Nvidia is stepping deeper into artificial intelligence infrastructure with Cosmos 3, an open world model built specifically to help robots, autonomous vehicles and other physical systems understand and navigate real environments.
The company trained Cosmos 3 on 20 trillion tokens of multimodal data: nearly a billion images, 400 million real and synthetic videos, ambient audio, text, and crucially, action data from humans and robots. That last ingredient separates it from ordinary video generation tools.
The action data is designed to model how machines actually move and behave, not just how scenes look on screen. Developers can use Cosmos to simulate actions in physical spaces, then build specialized models for their robots and machines on top of that foundation.
Ming-Yu Liu, vice president of Nvidia's Cosmos Lab, emphasized that autonomous action modeling is the key difference. The system generates specific action data like robot joint angles, gripper positions and movement trajectories that can train machines to manipulate and navigate the physical world.

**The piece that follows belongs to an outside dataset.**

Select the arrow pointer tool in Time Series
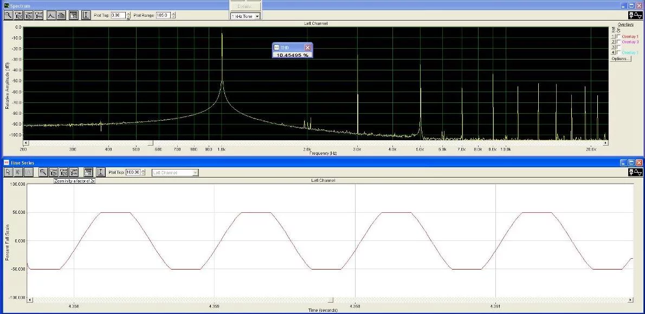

Nvidia is releasing two versions immediately: a high-accuracy "super" model for applications like robot training and autonomous vehicles, and a "nano" model that produces results in fractions of a second. An "edge" model designed to run locally on devices is coming soon.
The company is positioning Cosmos as an open model, similar to its earlier Nemotron family. That approach lets hardware manufacturers customize the system to their needs and shapes future versions around industry demands. Nvidia is backing the effort with an initial coalition that includes Agile Robots, Black Forest Labs and Runway.
One major advantage: Cosmos can generate rare or dangerous scenarios, such as robot collisions or unusual road events, that would be difficult, expensive or unsafe to capture repeatedly in real life.
The move reflects a broader industry shift toward world models as a critical frontier in AI. Companies want to take the capabilities of chatbots and agents and enable them to perform actual physical tasks. Competitors like World Labs and AMI Labs are working in this space as well.
Nvidia's strategy extends beyond chips into AI models and software. The company is betting that the next wave of AI development won't simply answer questions or generate images, but will need to predict, simulate and act in physical environments. By making Cosmos open and developer-friendly, Nvidia wants its platform to become foundational infrastructure for that emerging wave.
Author James Rodriguez: "Nvidia is making a smart play by turning world models into a commodity tool for developers instead of keeping them locked down, but whether robots actually learn to navigate better from synthetic action data is still the real test."